There is a troublesome update to the extreme state-sponsored campaign of terror against gays in lesbians in Uganda. Earlier this week it was announced a "refined" Anti Homosexuality Bill would be submitted to Parliament that would not seek the death penalty or life imprisonment for gays. Not so, says MP David Bahati, the sponsor of the bill, who tells The Guardian the draconian penalties will not be dropped.
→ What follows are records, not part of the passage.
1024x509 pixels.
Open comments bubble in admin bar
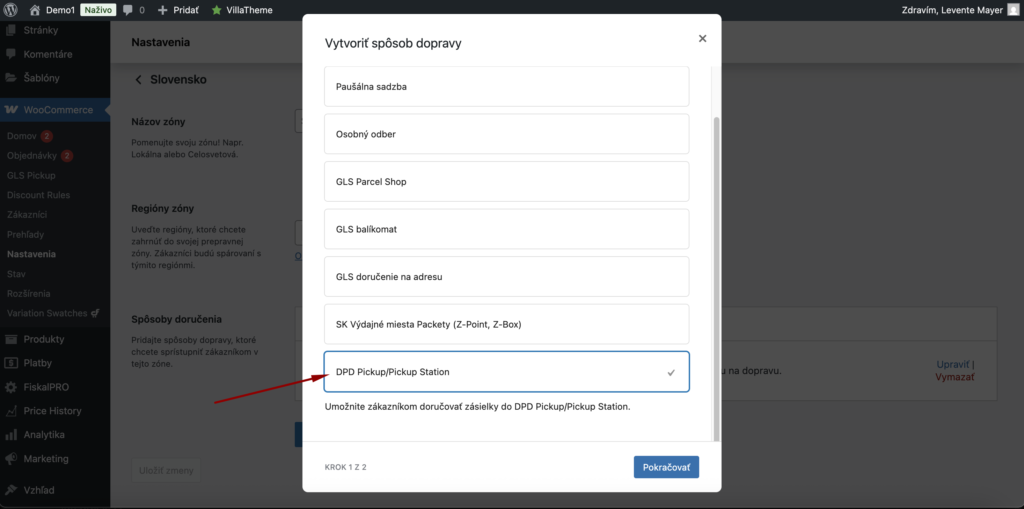pos(128,10)
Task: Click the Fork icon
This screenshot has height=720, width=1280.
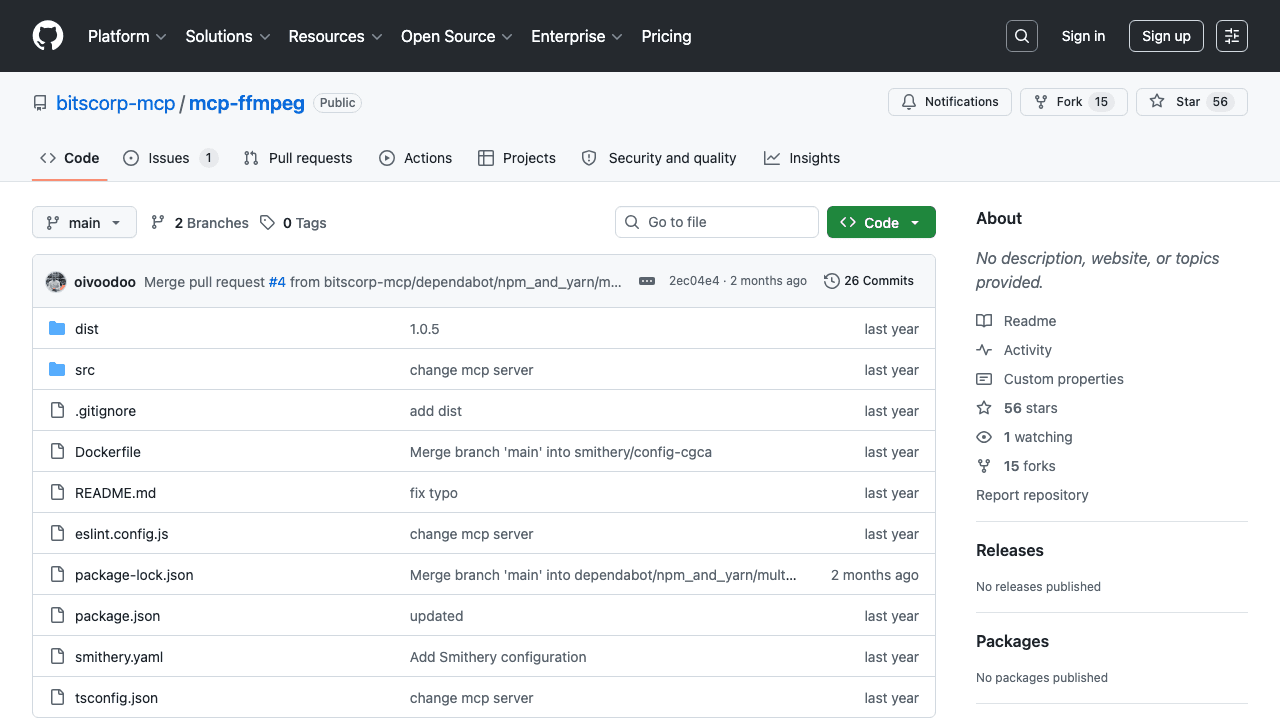Action: tap(1040, 101)
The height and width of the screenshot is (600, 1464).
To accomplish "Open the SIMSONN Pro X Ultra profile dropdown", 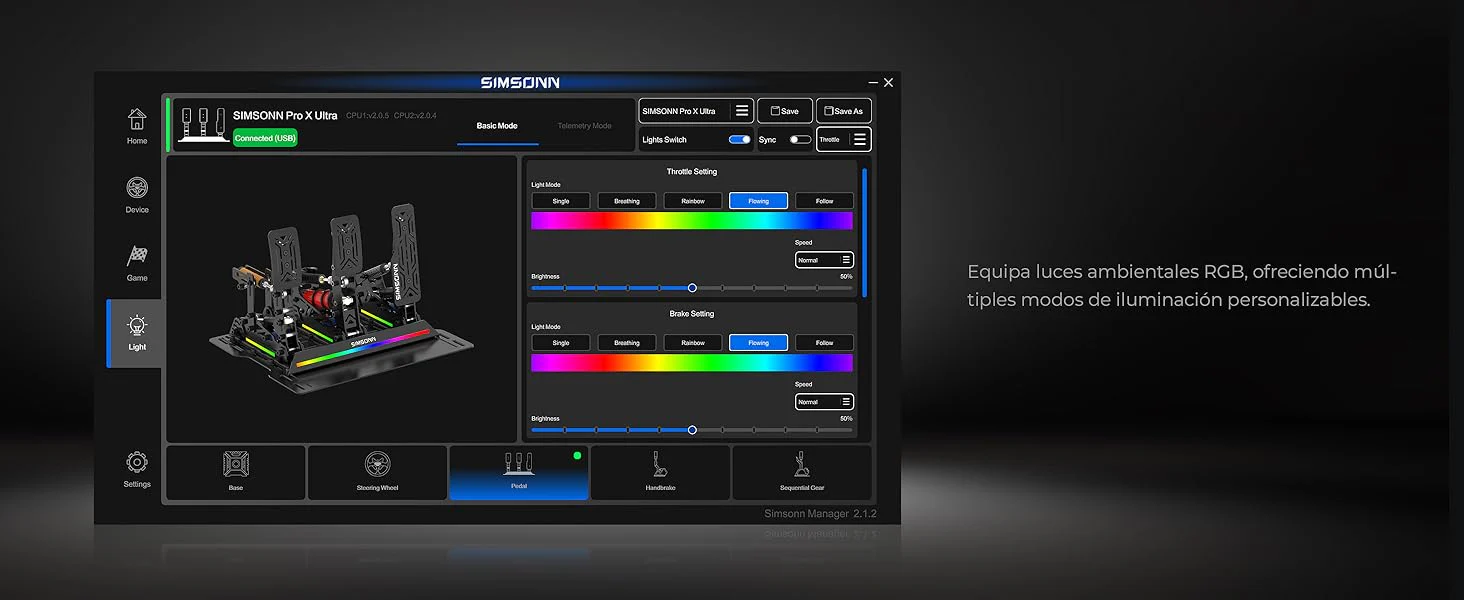I will tap(696, 111).
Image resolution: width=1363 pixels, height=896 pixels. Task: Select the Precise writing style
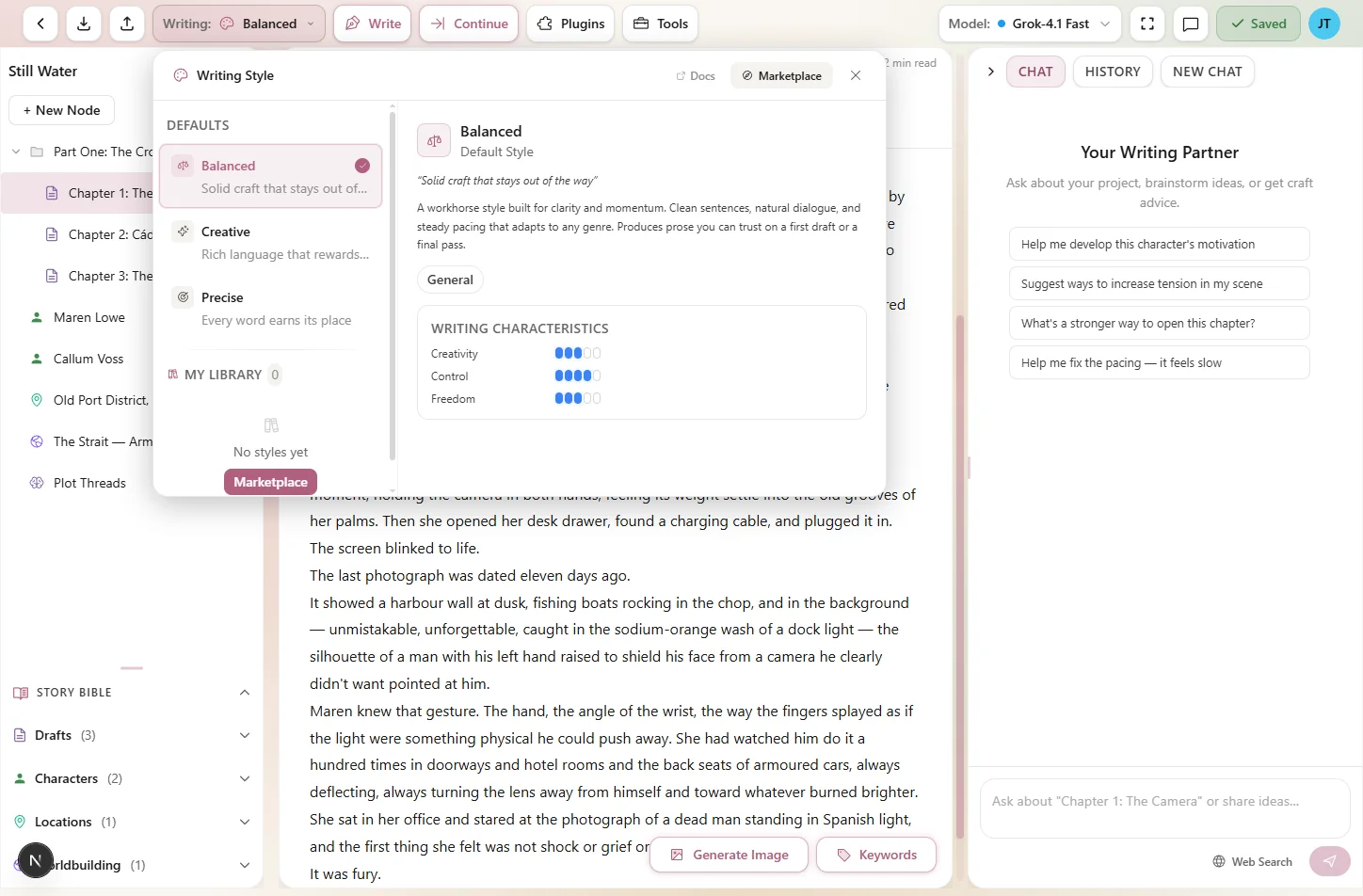[270, 308]
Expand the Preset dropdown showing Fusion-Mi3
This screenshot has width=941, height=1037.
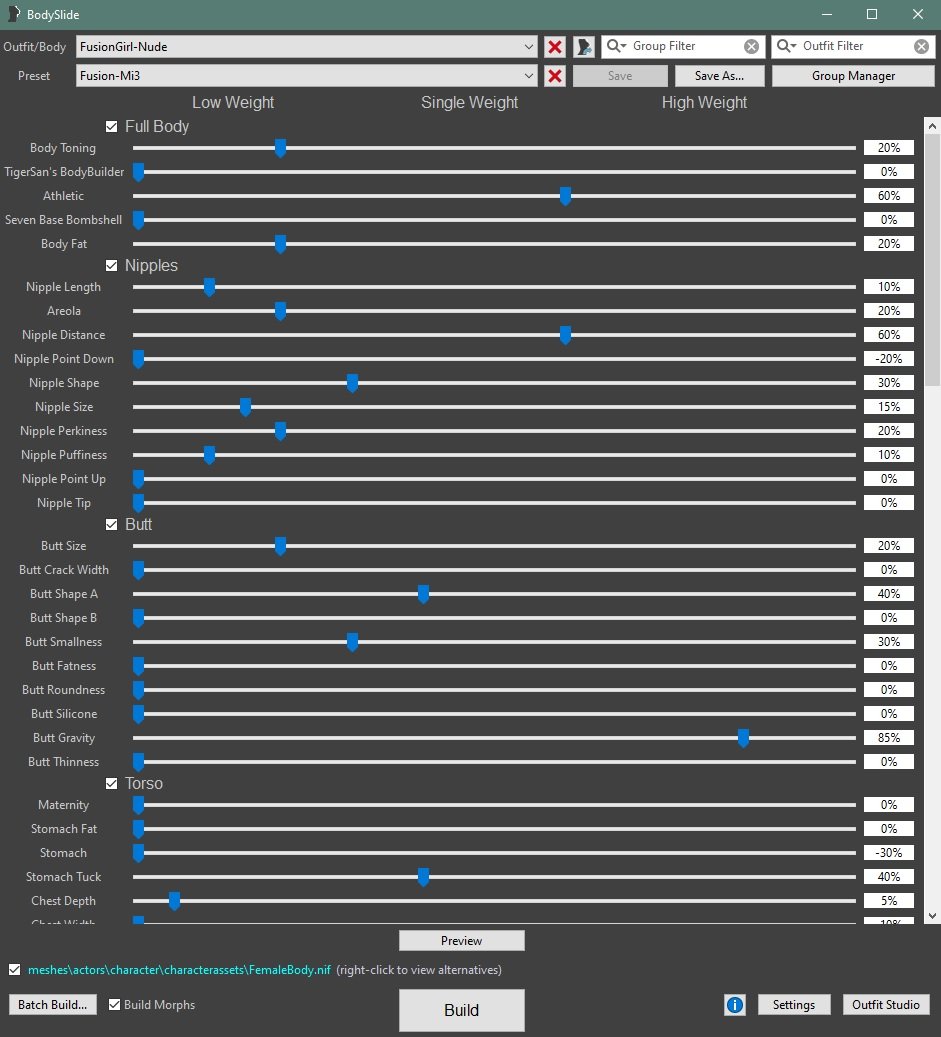click(529, 76)
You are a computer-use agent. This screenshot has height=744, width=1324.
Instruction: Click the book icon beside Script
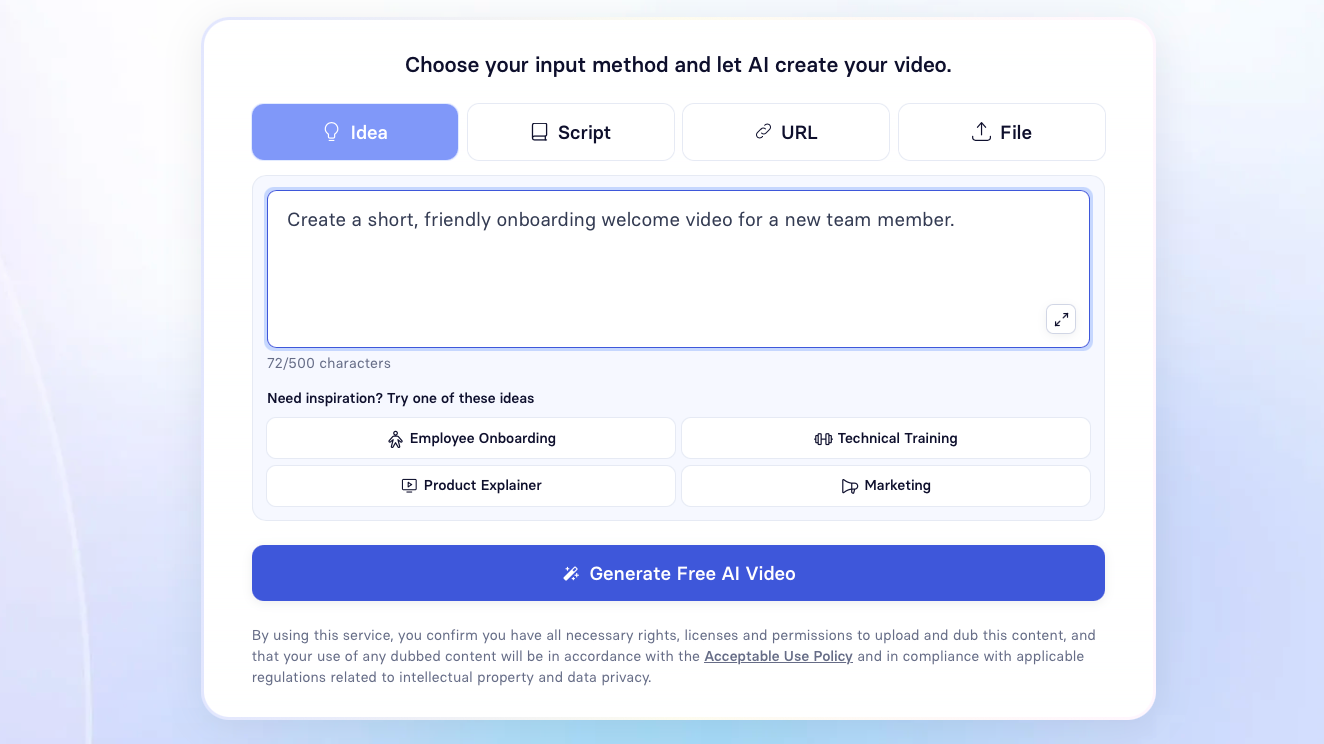539,132
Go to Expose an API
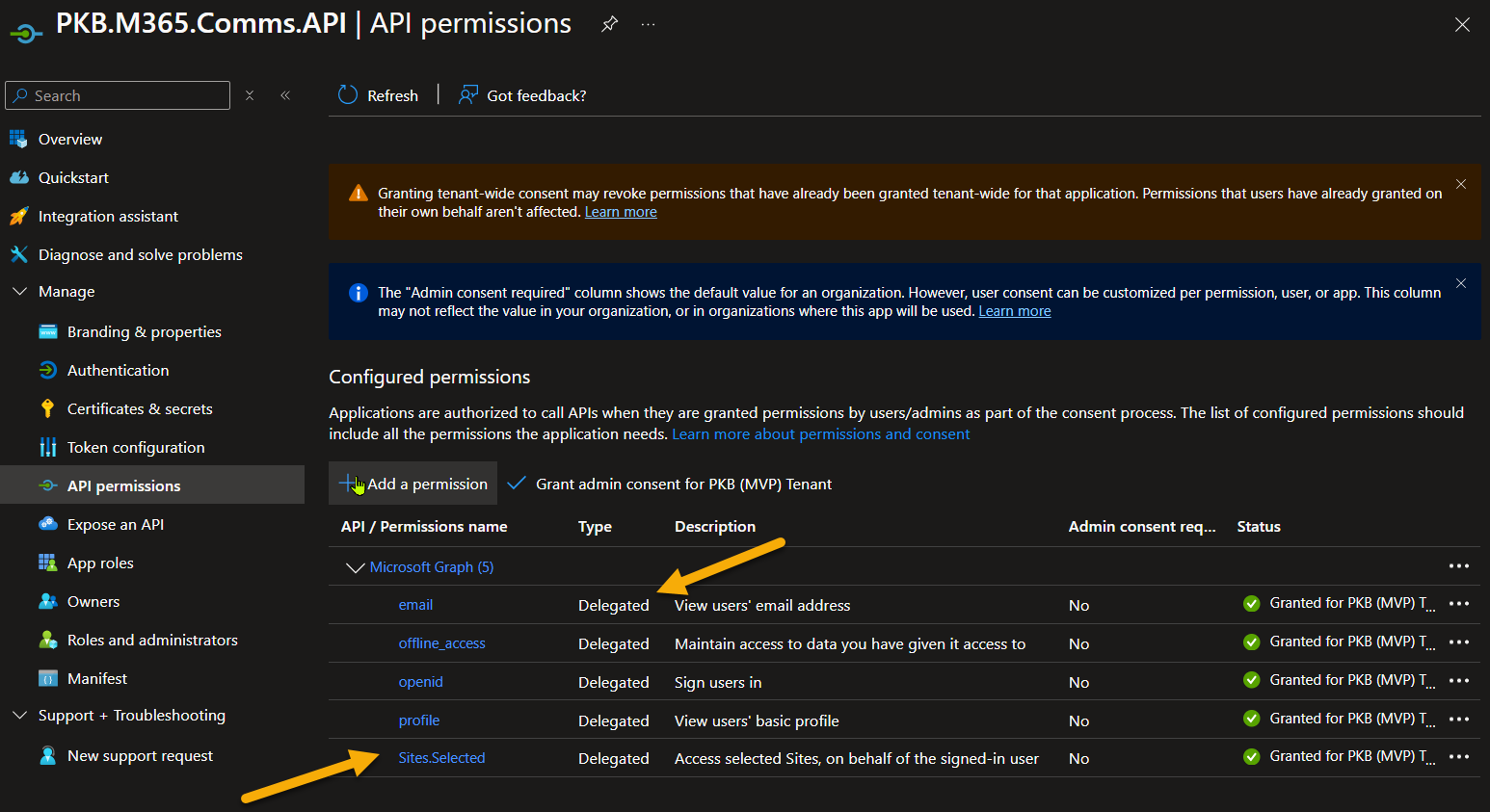The width and height of the screenshot is (1490, 812). (116, 524)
There is wide support for Bahati's law which, while being an extreme piece of anti-gay legislation, is not unique.... The Ugandan bill extends existing laws to make it illegal to promote homosexuality by talking or writing about it, and forcing people to tell the authorities about anyone they know who is gay. The bill, said Bahati, 35, an MP from the ruling party, aims to "protect the cherished culture of the people of Uganda against the attempts of sexual rights activists seeking to impose their values of sex promiscuity on the people of Uganda". He denied reports that international pressure might result in parts of the bill being toned down. "We are not going to yield to any international pressure – we cannot allow people to play with the future of our children and put aid into the game. We are not in the trade of values. "
The Guardian notes the irony in Bahati's statement: Despite claiming to be immune to outside influences, it was actually American social conservative missionaries to Uganda that encouraged the Anti Homosexuality Bill. Only three days ago and after weeks of silence, one of those evangelicals, the influential Pastor Rick Warren, released a videotaped message condemning the bill MP Bahati expressed his disappointment: "It's unfortunate that a man of God who has inspired many people across the world can give in to pressure and disappoint them."